しかし何故だろう、不思議に懐かしく、心が凪いでいる。戦を始めた当初は、この男の部下に対する態度が心底腹立たしく、腹に据えかねてさえいたものを。今はただ、穏やかなものだった。自ら打ち鳴らす剣鼓の音も、戦場の血の臭いも、雄叫びも、砲撃の音すらしない。目の前にいる、この美しい男にしか現実を感じなかった。

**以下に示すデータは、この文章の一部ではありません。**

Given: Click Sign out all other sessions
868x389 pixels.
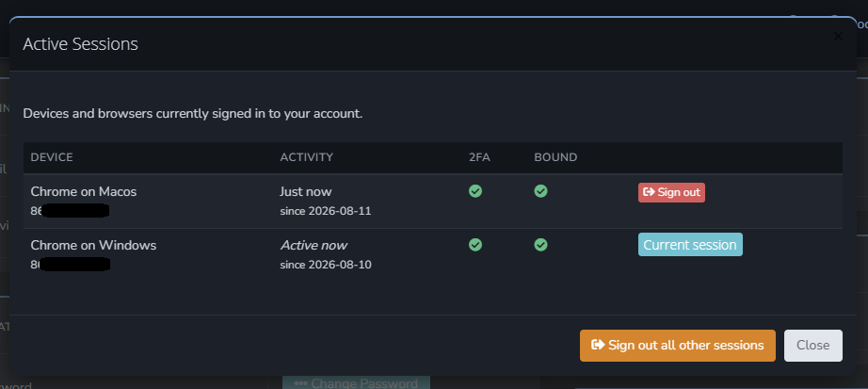Looking at the screenshot, I should [678, 346].
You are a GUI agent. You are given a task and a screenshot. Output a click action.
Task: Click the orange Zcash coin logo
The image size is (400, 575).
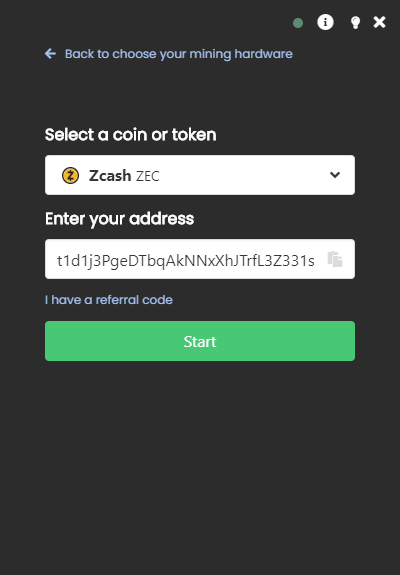(70, 175)
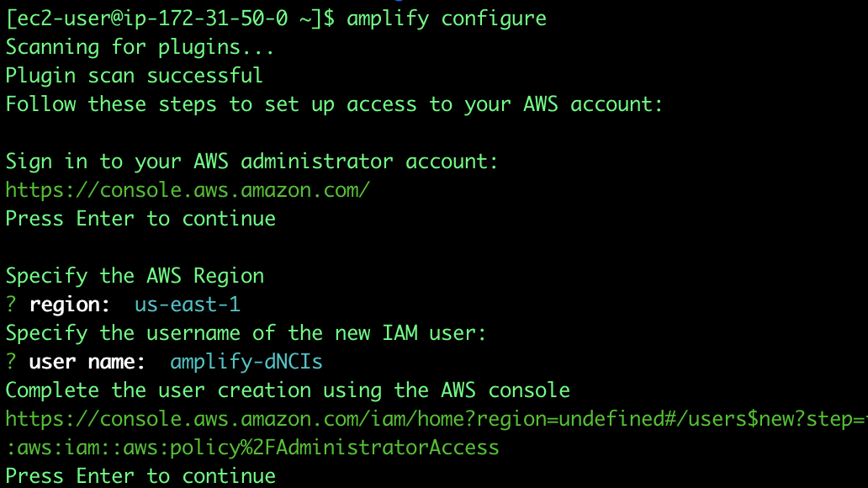This screenshot has height=488, width=868.
Task: Click the "Scanning for plugins..." line
Action: (x=140, y=47)
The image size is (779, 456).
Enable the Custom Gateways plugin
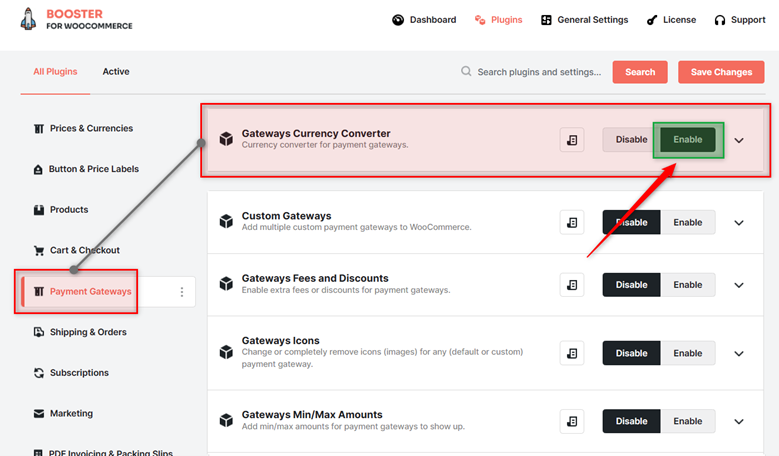pos(688,223)
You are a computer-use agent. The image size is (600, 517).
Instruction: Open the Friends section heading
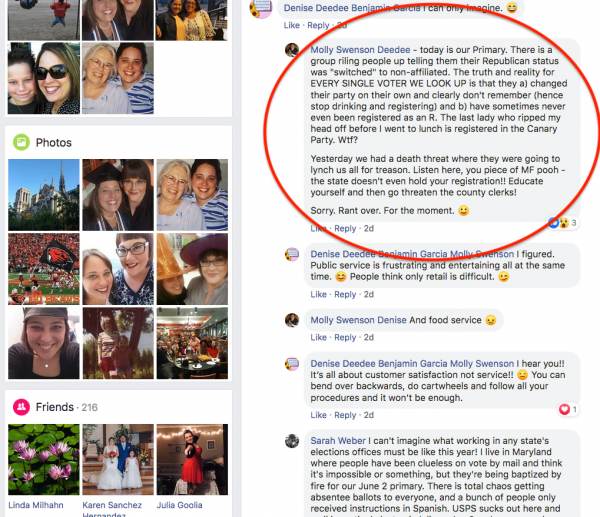point(54,407)

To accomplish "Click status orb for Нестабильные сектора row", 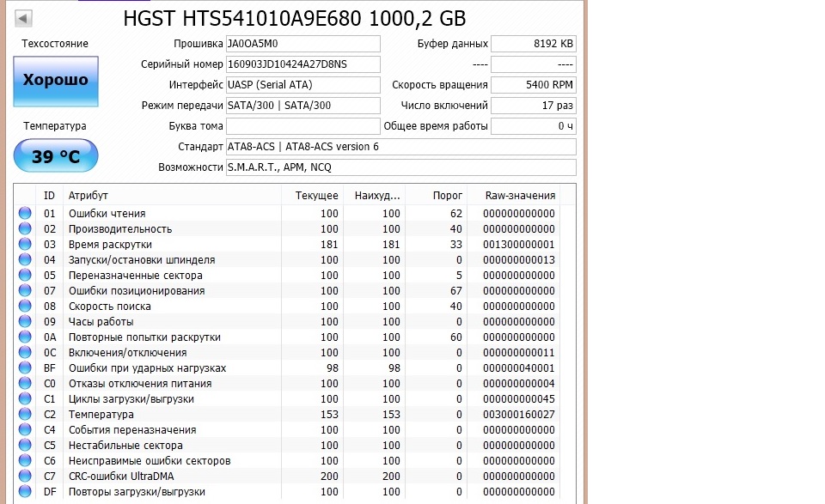I will (24, 446).
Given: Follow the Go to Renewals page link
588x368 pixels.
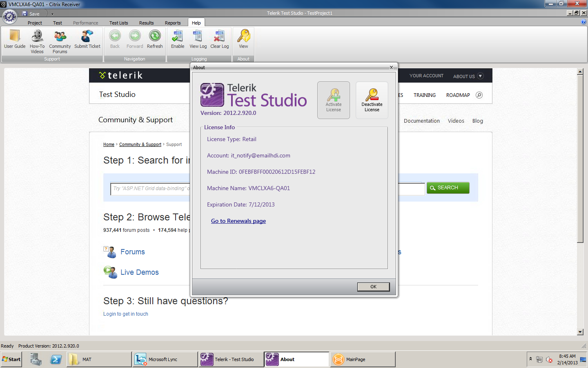Looking at the screenshot, I should (x=238, y=221).
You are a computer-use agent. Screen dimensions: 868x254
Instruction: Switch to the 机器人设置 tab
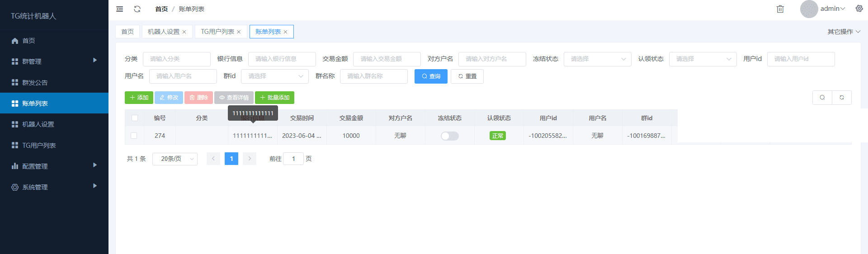point(163,32)
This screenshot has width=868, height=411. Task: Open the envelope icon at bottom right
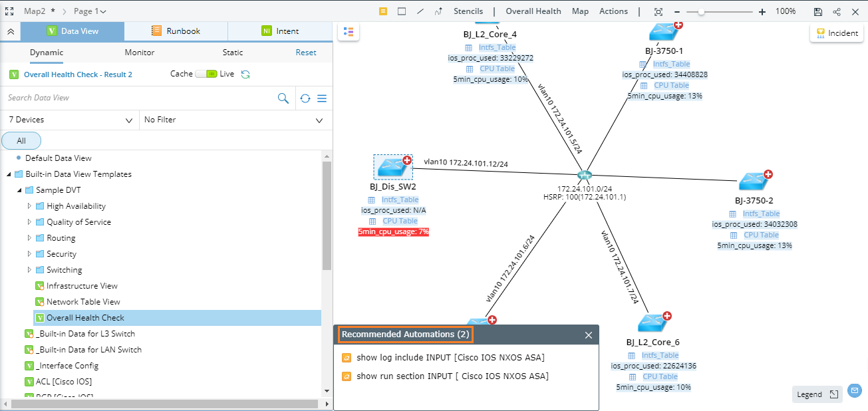856,390
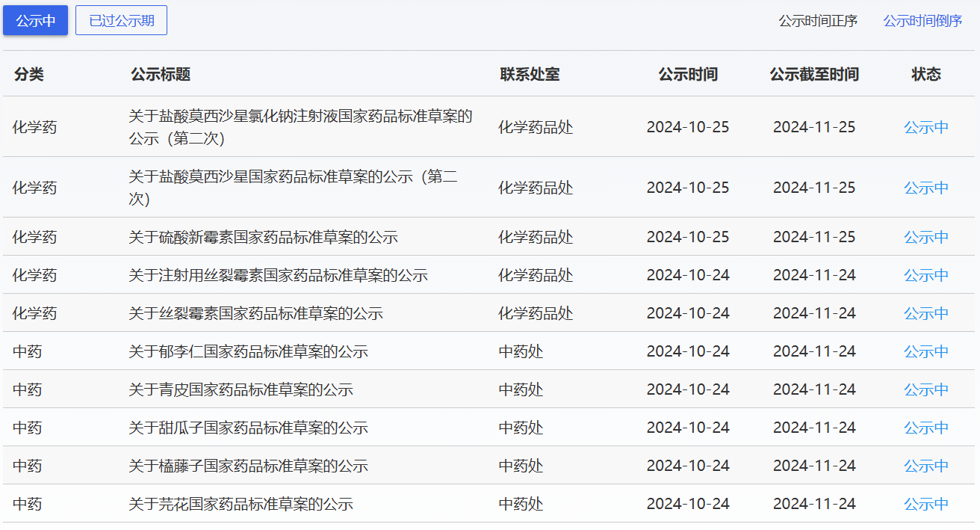Open the 榼藤子 standard draft notice
Image resolution: width=980 pixels, height=530 pixels.
coord(248,466)
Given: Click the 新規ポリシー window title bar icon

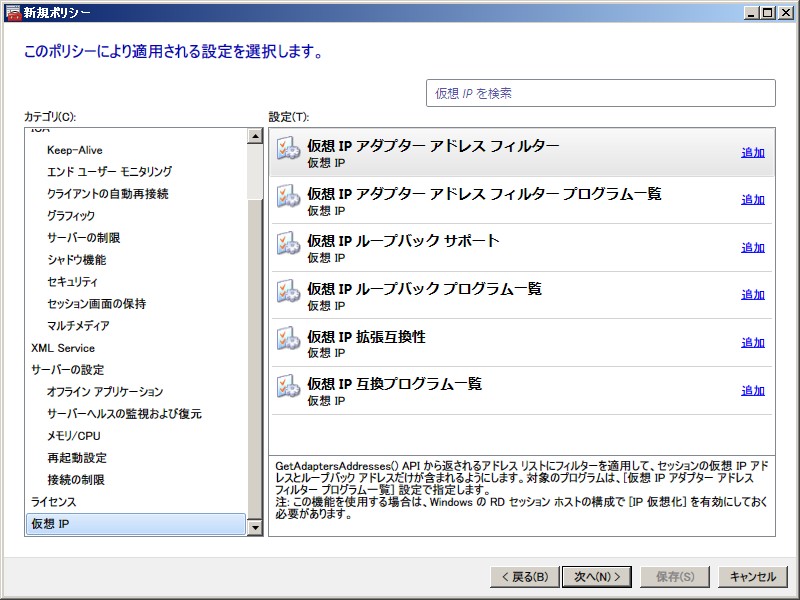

それは終わりを予感していたせいかもしれない。自分の一振り毎に毛利の傷ついた腕は悲鳴をあげ、身体を少しずつ砕いている確かな手応えがある。この戦は、俺の勝ちだ。長曽我部元親はそう確信したが、毛利元就は無表情を崩すことはなかった。


これが最後の一振りになるのだろうか?


疑問符を付けながら、ほとんどそうなるだろうと思っていた。それほどに、毛利元就の身体には限界が来ていた。事実、それは長曽我部元親の最後の一振りとなった。

忍を貫いた、最後の一振り。


「なっ、?!」


突然割り込んできた黒い塊に、長曽我部は反応することができなかった。女だ、忍だ。そう気付いたのはそのまま刺し貫いたあとで、長曽我部の得物が女の腹に深々と飲み込まれたあとだった。しまった、そう思った時には手遅れで、女は己を刺し貫いた獲物を愛おし気に両手でにぎりしめるとかわいらしく笑った。戦場では不似合いな笑みだった。長曽我部が目を見開く。


「元就さま」


その言葉とほとんど同時に、元就の輪刀が長曽我部の首を撥ねた。多量の血が宙を舞い、既に血濡れの二人をさらに赤く染める。長曽我部の身体も、少しすると首と同じように倒れた。忍も引きずられるように地に倒れ伏し、震えるように息を吐く。自分は死ぬ。〇〇はそれを確信していた。寒いのか痛いのか熱いのか、もうなにもわからなかったが、自分が死ぬことと主の存在だけはわかった。震えながら虫の息を吐く己の忍を、元就はただ見ている。


「ご無事で、ございますか」
「ああ」
「遅参、まことに、申し訳なく」
「ああ」
「もと、なり、さま」
「忍、大儀だった」


はい、と返事をしながら女は笑った。それが女の最後の言葉だった。微笑んだまま遠くにいった女の名を、元就は小さく呟いた。